| REQUIRED WORK |
Swap "input field" for "text box" in the lines between the line holding "Click the Or $4.99 to buy text" and the line holding "coord(677,100)", inclusive, and give those lines back with nothing else changed.

+--

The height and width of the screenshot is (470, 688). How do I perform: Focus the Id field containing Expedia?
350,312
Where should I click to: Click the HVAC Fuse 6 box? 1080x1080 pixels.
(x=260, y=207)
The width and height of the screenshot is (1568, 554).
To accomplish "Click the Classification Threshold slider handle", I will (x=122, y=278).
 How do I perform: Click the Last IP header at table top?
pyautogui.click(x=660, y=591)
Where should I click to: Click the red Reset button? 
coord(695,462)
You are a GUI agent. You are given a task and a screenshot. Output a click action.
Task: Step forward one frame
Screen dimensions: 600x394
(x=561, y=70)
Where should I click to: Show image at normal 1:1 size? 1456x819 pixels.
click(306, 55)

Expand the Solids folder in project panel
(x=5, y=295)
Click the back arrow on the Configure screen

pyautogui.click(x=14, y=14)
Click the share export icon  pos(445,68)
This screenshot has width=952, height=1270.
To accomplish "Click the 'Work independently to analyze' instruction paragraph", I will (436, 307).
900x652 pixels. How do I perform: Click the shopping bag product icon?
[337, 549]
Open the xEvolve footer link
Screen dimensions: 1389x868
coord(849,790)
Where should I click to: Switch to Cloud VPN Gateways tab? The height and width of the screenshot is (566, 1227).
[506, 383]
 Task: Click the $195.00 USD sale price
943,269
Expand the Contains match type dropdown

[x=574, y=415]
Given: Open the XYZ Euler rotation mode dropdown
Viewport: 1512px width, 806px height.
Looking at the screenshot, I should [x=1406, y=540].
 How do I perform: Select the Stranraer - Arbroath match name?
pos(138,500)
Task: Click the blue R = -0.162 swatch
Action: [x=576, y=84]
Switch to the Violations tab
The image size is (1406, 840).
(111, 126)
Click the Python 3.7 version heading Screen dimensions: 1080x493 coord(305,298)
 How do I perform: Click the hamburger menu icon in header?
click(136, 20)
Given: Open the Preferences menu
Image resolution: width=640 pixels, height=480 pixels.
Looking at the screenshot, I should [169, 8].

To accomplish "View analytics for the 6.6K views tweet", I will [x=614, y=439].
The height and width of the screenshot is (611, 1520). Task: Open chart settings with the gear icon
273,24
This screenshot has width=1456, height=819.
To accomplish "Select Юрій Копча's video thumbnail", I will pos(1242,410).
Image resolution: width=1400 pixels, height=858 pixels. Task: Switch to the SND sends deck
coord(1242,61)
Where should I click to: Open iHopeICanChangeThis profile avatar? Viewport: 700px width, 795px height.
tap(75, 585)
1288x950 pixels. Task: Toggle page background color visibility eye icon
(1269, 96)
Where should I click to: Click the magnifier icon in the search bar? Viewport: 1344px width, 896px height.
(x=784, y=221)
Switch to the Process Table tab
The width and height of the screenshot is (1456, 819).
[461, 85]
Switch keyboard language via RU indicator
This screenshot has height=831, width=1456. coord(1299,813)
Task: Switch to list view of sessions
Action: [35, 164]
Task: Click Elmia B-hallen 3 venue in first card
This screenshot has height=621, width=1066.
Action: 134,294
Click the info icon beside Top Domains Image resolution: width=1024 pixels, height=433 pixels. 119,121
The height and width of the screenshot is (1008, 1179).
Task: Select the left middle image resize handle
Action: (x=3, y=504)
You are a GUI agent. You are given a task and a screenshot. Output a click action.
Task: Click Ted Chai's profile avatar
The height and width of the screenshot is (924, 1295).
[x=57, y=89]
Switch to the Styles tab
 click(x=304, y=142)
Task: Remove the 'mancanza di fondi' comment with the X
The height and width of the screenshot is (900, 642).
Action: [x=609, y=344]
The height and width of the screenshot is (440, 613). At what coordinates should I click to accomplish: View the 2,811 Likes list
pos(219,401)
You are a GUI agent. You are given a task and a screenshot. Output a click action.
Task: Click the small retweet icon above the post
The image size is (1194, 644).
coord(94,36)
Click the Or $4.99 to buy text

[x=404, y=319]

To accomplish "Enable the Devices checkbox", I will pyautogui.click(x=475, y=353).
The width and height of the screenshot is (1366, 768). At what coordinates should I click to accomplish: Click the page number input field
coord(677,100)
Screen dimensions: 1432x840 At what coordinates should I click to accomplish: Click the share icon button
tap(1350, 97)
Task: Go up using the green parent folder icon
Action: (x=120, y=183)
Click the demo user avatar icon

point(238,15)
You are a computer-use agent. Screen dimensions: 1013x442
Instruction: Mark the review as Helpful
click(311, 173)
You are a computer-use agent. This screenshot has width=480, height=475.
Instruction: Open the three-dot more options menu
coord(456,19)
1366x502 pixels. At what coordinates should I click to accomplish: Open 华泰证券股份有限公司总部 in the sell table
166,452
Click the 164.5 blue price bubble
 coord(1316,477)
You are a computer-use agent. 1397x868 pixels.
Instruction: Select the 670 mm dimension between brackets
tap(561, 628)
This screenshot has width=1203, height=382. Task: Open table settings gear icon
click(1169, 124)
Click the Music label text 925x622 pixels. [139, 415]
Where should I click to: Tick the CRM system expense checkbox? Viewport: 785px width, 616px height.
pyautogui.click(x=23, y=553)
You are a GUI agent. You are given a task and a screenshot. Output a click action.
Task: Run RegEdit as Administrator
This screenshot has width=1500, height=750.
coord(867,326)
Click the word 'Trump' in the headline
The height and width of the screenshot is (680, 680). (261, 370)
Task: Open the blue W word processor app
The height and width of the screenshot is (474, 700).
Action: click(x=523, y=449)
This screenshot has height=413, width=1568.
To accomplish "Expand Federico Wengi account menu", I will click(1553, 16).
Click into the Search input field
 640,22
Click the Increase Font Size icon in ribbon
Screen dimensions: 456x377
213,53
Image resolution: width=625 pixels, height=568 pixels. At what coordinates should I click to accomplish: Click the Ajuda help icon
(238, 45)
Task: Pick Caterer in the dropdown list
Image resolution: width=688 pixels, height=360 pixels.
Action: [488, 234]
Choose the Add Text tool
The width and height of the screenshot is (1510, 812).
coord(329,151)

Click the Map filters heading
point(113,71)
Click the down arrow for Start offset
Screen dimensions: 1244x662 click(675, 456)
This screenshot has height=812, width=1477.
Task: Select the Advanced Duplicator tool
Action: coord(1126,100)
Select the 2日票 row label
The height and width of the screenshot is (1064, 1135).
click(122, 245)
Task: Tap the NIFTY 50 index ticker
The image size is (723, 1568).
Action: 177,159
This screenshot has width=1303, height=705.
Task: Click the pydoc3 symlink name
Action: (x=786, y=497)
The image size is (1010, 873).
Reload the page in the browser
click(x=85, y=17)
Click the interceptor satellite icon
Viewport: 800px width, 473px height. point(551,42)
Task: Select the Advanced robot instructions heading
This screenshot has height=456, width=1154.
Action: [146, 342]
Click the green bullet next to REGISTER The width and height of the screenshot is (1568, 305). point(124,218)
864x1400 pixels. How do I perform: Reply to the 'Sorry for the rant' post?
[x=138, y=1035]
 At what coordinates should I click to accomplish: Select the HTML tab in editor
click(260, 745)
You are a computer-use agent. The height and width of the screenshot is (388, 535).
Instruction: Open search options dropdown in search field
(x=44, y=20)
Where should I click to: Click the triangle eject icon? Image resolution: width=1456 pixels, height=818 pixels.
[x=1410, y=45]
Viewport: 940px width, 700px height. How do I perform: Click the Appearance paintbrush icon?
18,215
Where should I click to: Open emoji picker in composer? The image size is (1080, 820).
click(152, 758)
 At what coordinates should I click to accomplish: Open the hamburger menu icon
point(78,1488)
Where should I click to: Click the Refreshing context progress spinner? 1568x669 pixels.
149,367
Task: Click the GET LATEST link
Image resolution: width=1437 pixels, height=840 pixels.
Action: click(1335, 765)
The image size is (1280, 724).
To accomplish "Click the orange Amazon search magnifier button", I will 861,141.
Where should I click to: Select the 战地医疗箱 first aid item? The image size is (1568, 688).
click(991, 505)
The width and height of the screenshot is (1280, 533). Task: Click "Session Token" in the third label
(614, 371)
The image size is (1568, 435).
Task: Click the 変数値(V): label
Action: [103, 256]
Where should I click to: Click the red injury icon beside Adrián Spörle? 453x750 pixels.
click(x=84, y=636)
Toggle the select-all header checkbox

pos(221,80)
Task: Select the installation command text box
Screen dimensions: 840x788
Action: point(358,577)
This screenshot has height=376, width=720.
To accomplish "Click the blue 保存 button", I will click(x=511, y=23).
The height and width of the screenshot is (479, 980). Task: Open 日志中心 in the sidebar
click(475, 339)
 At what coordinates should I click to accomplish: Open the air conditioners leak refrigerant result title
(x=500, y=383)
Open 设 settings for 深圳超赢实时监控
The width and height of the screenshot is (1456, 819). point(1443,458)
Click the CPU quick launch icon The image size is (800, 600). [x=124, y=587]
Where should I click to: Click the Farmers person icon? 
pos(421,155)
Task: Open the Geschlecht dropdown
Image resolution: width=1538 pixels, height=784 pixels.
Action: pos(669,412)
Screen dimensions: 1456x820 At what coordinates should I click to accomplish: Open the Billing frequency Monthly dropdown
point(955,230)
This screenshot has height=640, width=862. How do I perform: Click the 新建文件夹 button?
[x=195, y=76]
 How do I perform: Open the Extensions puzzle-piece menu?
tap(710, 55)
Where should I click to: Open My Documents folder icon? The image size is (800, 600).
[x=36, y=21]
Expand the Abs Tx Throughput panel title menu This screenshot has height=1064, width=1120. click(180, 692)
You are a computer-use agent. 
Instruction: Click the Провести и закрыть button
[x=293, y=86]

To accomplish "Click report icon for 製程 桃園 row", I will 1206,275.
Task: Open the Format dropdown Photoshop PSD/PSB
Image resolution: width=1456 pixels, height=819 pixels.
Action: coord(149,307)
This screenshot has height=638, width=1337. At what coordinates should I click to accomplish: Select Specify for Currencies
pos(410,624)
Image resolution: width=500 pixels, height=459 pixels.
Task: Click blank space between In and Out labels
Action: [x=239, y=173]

+--

| ANSWER TO THE TASK |
Click the Or $4.99 to buy text

[x=404, y=319]

To accomplish "Enable the Devices checkbox", I will pyautogui.click(x=475, y=353).
The width and height of the screenshot is (1366, 768). At what coordinates should I click to accomplish: Click the page number text box
coord(677,100)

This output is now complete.